François Fillon l’annonce dans une interview au Figaro Magazine : le prix de la taxe carbone sera fixé initialement à 14 euros la tonne.
Michel Rocard, à l’origine de ce système, avait proposé dans son rapport un prix de 32 euros, jugés excessif au sein du gouvernement.
La ministre de l’Économie, Christine Lagarde, avait ensuite évoqué un prix de 15 à 20 euros.
Le Premier ministre précise par ailleurs que cette taxe n’entraînera pas de hausse des prélèvements obligatoires, qu’elle ne s’appliquera pas uniformément et que les Français les plus démunis bénéficieront de compensations financières.
Cette taxe ne concernera pas l’électricité.
Cette taxe carbone continue en tout cas d’alimenter tous les commentaires, politiques et économiques.
Le président de la commission des Finances du Sénat Philippe Marini (UMP) a ainsi jugé ce mercredi sur BFM "catastrophique, contre-nature, de parler de taxe carbone" alors qu’il s’agit, à ses yeux, du "prix de comportements qui négligent l’environnement.
Ce n’est pas une taxe pour renflouer les caisses de l’État car si elle a du succès, son produit va diminuer."
Quant à sa compensation, il met en garde : il ne faut "pas non plus qu’on compense plus qu’on obtient de ressources, parce que là, ça s’appelle des dépenses et non plus une taxe".
Défenseur du projet, Nicolas Sarkozy entend toutefois prendre tous les avis avant de trancher.
Il recevra notamment jeudi soir à l’Élysée la secrétaire nationale des Verts Cécile Duflot, accompagnée par le nouveau député européen Jean-Paul Besset, proche de Nicolas Hulot, élu en juin au Parlement de Strasbourg sur la liste Europe Écologie.
Dans une interview accordée au Figaro ce mercredi, Alain Juppé, co-président du comité d’experts sur la taxe carbone se dit favorable a une telle mesure, à condition qu’elle ne constitue pas "un impôt de plus".
Selon lui, "il y a deux conditions à remplir pour que la réforme soit juste".
Dans un premier temps, il s’agit de "rebattre les cartes de notre fiscalité pour modifier les comportements des consommateurs", mais sur ce point, il juge le projet du gouvernement "encore un peu flou".
Dans un deuxième temps, il plaide pour le développement de solutions alternatives en termes de transports collectifs et de véhicules propres et regrette qu’un "effort massif n’ait pas été fait pour développer la voiture électrique".
De son côté, dans Le Monde daté de jeudi, la présidente du Medef, Laurence Parisot, réclame un "chèque vert" pour les entreprises qui s’acquitteront de la future "taxe carbone", ou Contribution climat énergie (CCE).
"Si l’émission de CO2 a un coût social, si elle représente une nuisance pour l’être humain, il est normal qu’elle soit taxée".
Pour autant, ajoute Laurence Parisot, la CCE doit être créée "à fiscalité constante pour les entreprises".
Elle demande donc que les entreprises qui paieront cette taxe reçoivent en contrepartie un "chèque vert".
Les inégalités géographiques sont au coeur des critiques adressées par les politiques au gouvernement.
Le gouvernement ne s’est toujours pas exprimé sur le sujet, mais le Premier ministre, François Fillon, a exclut mardi de baisser la contribution sociale généralisée (CSG) pour compenser l’introduction de la taxe en 2010.
Christine Lagarde, la ministre de l’Économie, a depuis précisé que le produit de cette taxe n’y suffirait pas.
Fanch
Les inégalités géographiques, sont rès importantes à prendre en compte, ici en Alsace, le chauffage collectif démarre le 1e octobre et s’arrête début juin.
Les locataires des grands ensembles qui sont au collectif, n’auront pas la possibilité de pouvoir changer de moyen de chauffage.
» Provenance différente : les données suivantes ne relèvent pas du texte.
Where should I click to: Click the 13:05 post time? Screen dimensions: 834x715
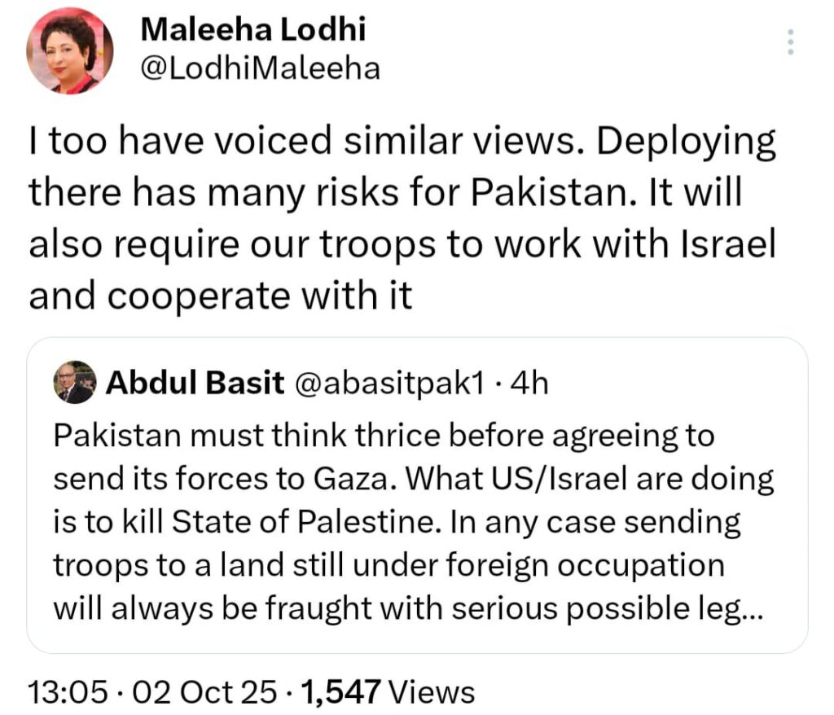[x=68, y=692]
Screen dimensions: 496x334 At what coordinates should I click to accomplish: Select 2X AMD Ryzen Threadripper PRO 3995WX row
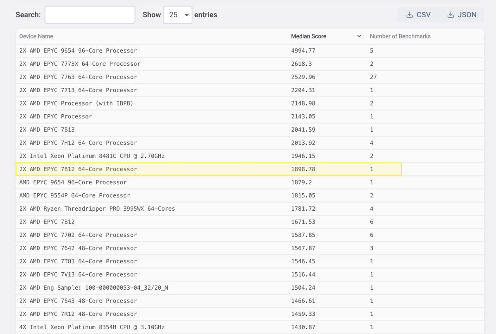97,209
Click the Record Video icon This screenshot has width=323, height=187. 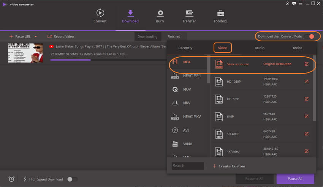[50, 36]
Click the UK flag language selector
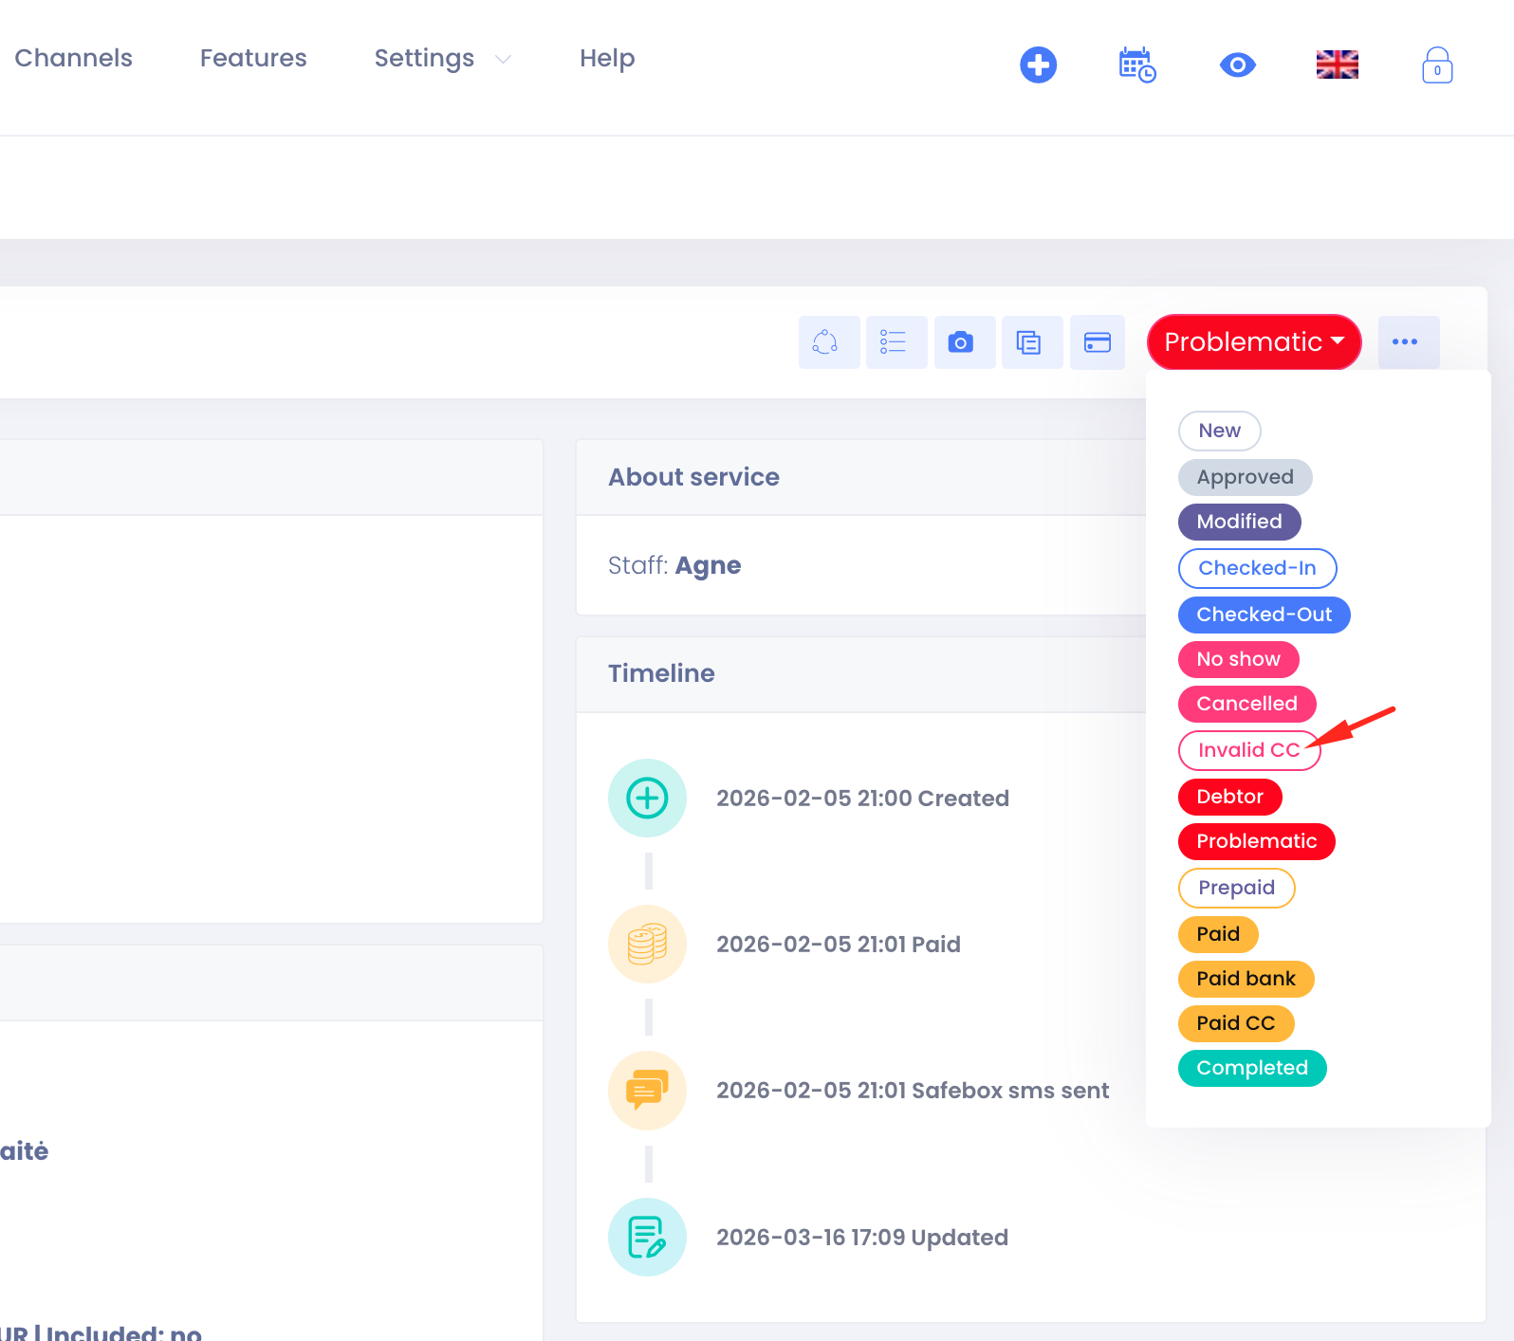The image size is (1514, 1341). [x=1337, y=65]
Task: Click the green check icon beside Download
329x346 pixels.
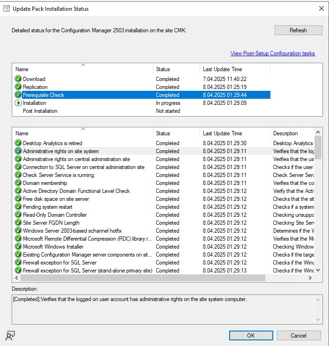Action: 18,79
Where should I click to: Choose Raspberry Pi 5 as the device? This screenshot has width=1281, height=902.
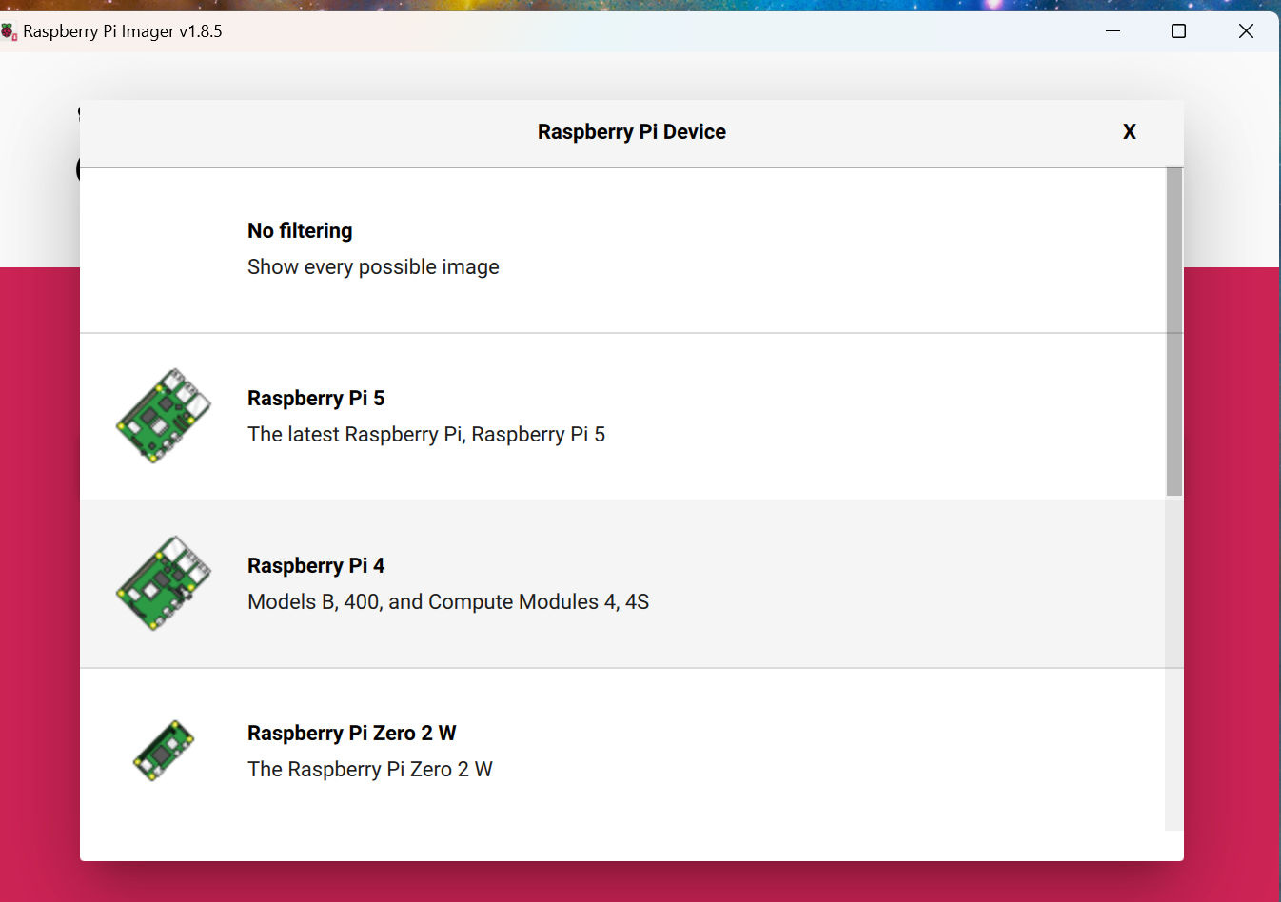(x=316, y=399)
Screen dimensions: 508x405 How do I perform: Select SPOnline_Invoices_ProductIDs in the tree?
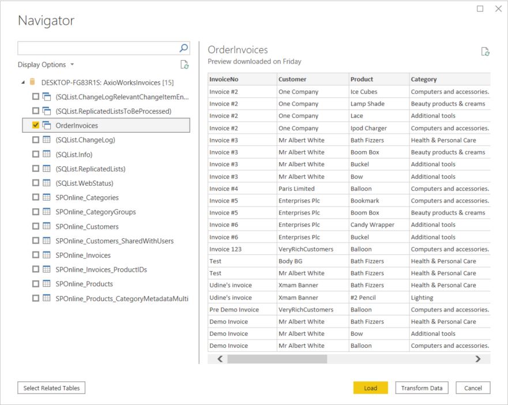coord(101,269)
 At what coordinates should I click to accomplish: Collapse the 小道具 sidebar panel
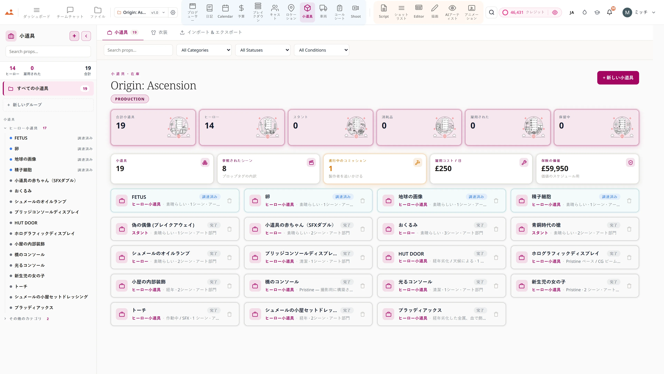click(86, 36)
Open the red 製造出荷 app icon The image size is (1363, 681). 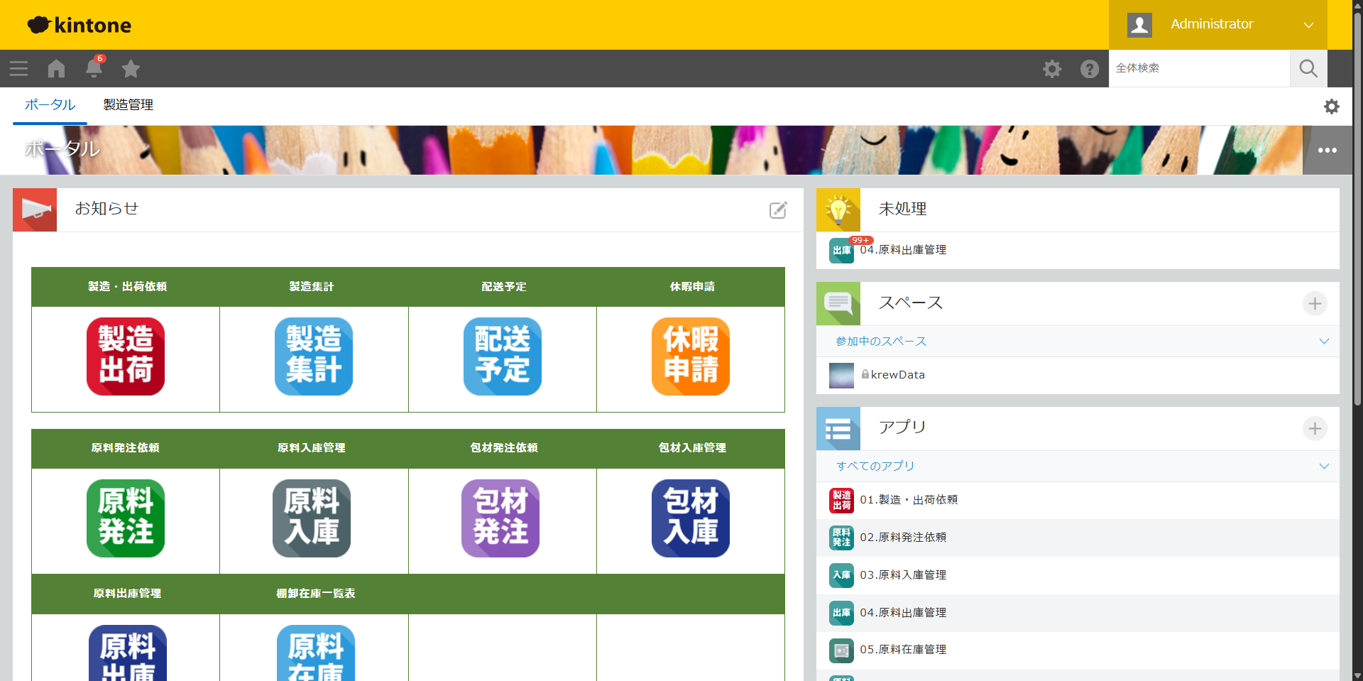(x=126, y=356)
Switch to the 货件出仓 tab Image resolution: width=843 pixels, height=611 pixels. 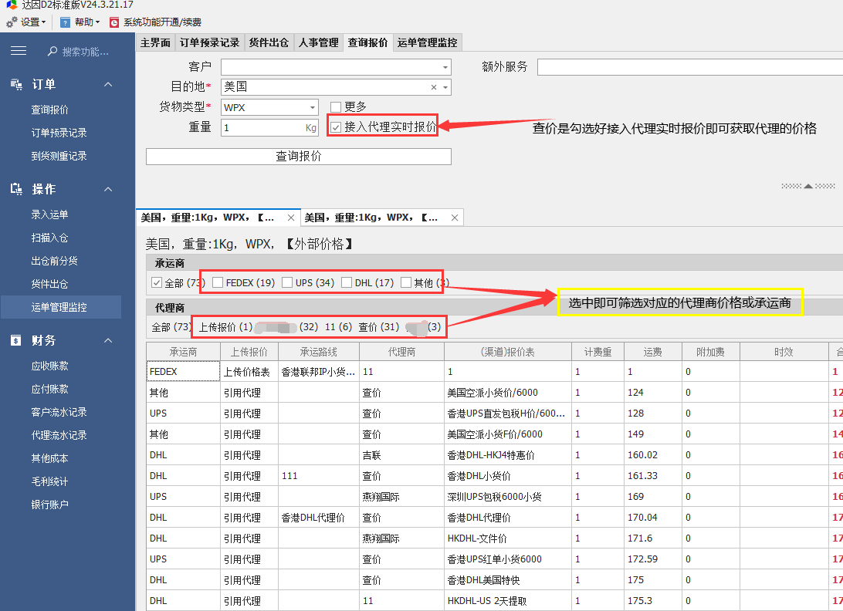(269, 43)
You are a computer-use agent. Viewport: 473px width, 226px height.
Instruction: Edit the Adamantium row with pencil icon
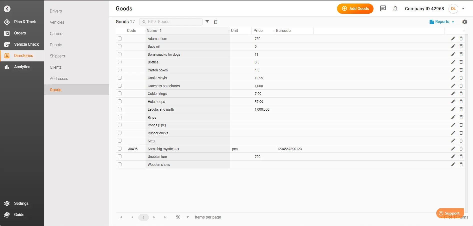(453, 38)
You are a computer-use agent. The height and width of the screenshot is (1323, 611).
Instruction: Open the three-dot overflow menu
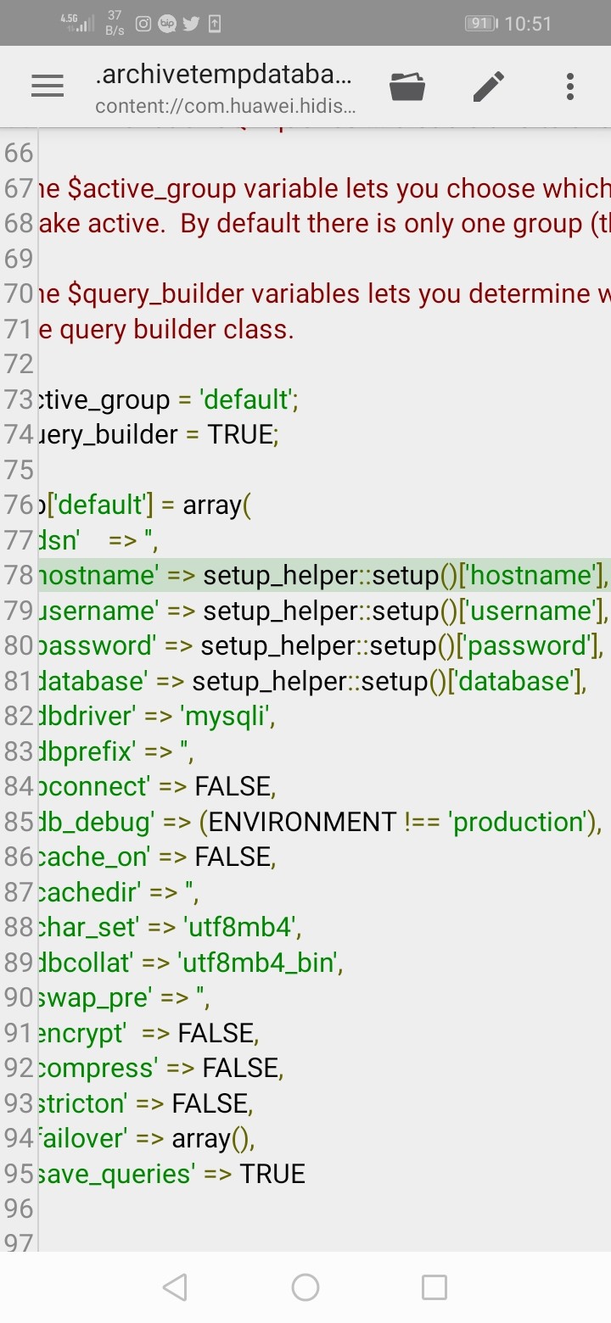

Enfin si, il y en a un, faire plomber ses radiateurs de chauffage central par un huissier, et ensuite passer au chauffage électrique, puisque l’électricité ne sera pas taxé. Mais il y aura toujours le problème de l’eau chaude sanitaire, du fait que l’on ne pourra pas détruire les conduites et refaire une installation neuve avec ballon d’eau chaude.
Une autre solution, contraindre le bailleur à l’installation de panneaux solaires pour fournir l’eau chaude et l’électricité. Alors là, bon courage, surtout si vous avez une direction comme notre société de Hlm de Sainte Marie aux Mines (68).